Wie haben Sie Weiterbildung in Ihrem Unternehmen verankert?
Weiterbildung ist bei uns nicht nur ein Schlagwort, sondern gelebte Unternehmenskultur. Sie beginnt bei unserer Opbacher Lehrlingsakademie, reicht über technische Schulungen bis hin zu Führungstrainings oder persönlichen Entwicklungsthemen. Wir sehen Weiterbildung als Investition in Menschen – und damit in die Zukunft unseres Unternehmens. Unser Leitsatz „Als Firma denken.

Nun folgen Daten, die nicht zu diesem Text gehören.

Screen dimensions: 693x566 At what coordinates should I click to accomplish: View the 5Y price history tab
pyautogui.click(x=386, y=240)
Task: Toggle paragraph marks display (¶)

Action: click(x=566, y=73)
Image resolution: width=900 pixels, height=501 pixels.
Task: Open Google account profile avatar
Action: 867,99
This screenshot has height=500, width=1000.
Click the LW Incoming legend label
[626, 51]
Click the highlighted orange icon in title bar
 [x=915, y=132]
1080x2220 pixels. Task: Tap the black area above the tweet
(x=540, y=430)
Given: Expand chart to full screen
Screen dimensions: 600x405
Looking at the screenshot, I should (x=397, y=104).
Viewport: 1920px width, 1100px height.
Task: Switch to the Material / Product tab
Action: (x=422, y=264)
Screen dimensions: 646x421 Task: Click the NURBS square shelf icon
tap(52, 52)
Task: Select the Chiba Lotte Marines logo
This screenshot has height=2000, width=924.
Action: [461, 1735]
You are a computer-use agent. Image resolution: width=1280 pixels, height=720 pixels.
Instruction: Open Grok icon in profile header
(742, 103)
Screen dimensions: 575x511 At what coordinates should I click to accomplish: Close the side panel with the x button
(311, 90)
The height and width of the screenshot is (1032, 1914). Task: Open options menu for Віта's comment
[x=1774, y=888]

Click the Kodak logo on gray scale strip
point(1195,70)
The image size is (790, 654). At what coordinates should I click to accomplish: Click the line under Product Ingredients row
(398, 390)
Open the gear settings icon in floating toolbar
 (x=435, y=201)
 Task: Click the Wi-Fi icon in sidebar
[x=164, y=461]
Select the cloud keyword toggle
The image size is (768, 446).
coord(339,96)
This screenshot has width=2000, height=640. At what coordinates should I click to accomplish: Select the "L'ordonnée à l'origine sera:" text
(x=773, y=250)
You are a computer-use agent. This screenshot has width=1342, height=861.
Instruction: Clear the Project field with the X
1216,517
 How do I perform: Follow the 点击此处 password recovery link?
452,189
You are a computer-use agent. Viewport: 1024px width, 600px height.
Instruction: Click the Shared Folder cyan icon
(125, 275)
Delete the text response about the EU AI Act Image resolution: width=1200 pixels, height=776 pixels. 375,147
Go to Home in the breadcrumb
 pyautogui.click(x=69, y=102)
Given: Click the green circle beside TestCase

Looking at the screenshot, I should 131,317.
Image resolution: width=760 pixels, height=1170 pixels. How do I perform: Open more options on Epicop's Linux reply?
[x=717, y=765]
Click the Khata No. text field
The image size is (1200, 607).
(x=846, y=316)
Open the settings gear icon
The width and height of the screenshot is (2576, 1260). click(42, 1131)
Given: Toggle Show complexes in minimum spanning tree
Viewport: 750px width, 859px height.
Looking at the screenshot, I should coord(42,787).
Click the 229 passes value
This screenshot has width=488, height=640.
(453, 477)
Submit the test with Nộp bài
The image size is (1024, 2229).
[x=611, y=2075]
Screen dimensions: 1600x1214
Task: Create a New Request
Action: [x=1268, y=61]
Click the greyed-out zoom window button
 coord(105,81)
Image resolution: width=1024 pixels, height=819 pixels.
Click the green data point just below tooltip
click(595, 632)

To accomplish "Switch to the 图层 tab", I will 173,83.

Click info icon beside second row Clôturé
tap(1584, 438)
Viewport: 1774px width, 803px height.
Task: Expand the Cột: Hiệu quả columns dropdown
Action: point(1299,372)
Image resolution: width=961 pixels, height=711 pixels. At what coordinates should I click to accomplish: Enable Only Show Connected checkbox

Als Familie handeln.“ spiegelt sich auch in unserem Ansatz wider: Wir wollen, dass sich unsere Mitarbeiter:innen fachlich und persönlich weiterentwickeln können.
Sie haben im Rahmen der WIFI FIT-Kampagne 2024 einen Online-Kurs zum Thema KI mit Fokus auf HR gewonnen. Was haben die Personalverantwortlichen und die Geschäftsführung daraus mitnehmen können?
Der Kurs hat gezeigt, wie breit das Thema KI auch im HR-Bereich anwendbar ist – von der Bewerberkommunikation über die Analyse von Recruiting-Daten bis hin zur internen Wissensvermittlung. Wir haben erkannt, dass KI nicht ersetzt, sondern unterstützt – etwa durch Zeitersparnis in der Vorbereitung oder in der internen Weiterbildung. Für uns war das ein wichtiger Impuls, das Thema aktiv weiterzuverfolgen und Schritt für Schritt in den Arbeitsalltag zu integrieren.
Welche Auswirkungen wird das auf die Weiterbildung im Unternehmen in Zukunft haben?
Ich denke, Weiterbildung wird künftig noch individueller, digitaler und vernetzter werden. KI kann dabei helfen, Lerninhalte gezielter bereitzustellen und Fortschritte messbar zu machen. Trotzdem bleibt der persönliche Aspekt entscheidend – gerade im Handwerk. Wir werden also weiterhin auf eine Kombination aus digitalem Lernen, praktischer Erfahrung und persönlicher Begleitung setzen. Das WIFI bleibt dabei für uns ein wichtiger Partner, weil es diese Brücke zwischen moderner Technologie und praxisnahem Lernen hervorragend schlägt.